AvantiKumar | April 10, 2011
Frost & Sullivan GIC Malaysia signs memorandum of understanding with the Malaysian Scientific Association.

KUALA LUMPUR, 10 APRIL 2011 - A partnership between analyst firm Frost & Sullivan GIC Malaysia and the Malaysian Scientific Association [MSA] will help develop the scientific community in Malaysia.

During the signing of a memorandum of understanding (MoU), Frost & Sullivan Malaysia country head, Gopal R, said the two organisations would collaborate on business research as well as consult on science and technology with especial interest in the biotechnology sector. "We are honoured to be able to work together with the MSA, a leading professional science and technology non-government organisation established since 1955."

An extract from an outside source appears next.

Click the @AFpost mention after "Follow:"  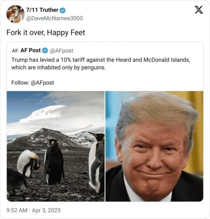(x=42, y=83)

"We are very excited to be working together with Frost & Sullivan, an internationally reputed consulting company," said MSA president, Datuk Dr. Mohinder Singh. "This partnership is an ideal opportunity for MSA to highlight and offer the expertise of its pool of scientists for the benefit of industry and humanity."

Frost & Sullivan global vice president, pharmaceutical and biotechnology division, Rhenu Bhuller said innovation in science and technology would form an important base for a developed nation. "As the biotechnology industry requires strong expertise across different areas from research and development to sales and marketing, it is important to ensure that the sector has good talent. We hope that this collaboration will provide a network of experts that the industry could draw on."

"The biotechnology market takes a longer period to mature due to detailed processes and standards to be fulfilled," said Bhuller. "Countries like US & EU lead the industry with vast experience of more than three to four decades. For example, in California alone, there are about 2,000 companies, and a workforce of close to 300,000 dedicated to the industry. South Korea has 800 companies with a workforce of 63,000."

"The biotechnology industry in Malaysia today consists of about 200 companies, and a workforce of about 5,000, with revenues expected to grow at a compound annual growth rate (CAGR) of 15 per cent between 2009 and 2013," she said. "Healthcare revenues in the biotechnology sector will see the revenues and growth with a CAGR of 20 per cent (2009-2013), followed by agricultural biotechnology at 15 per cent and industrial biotechnology at 10 per cent."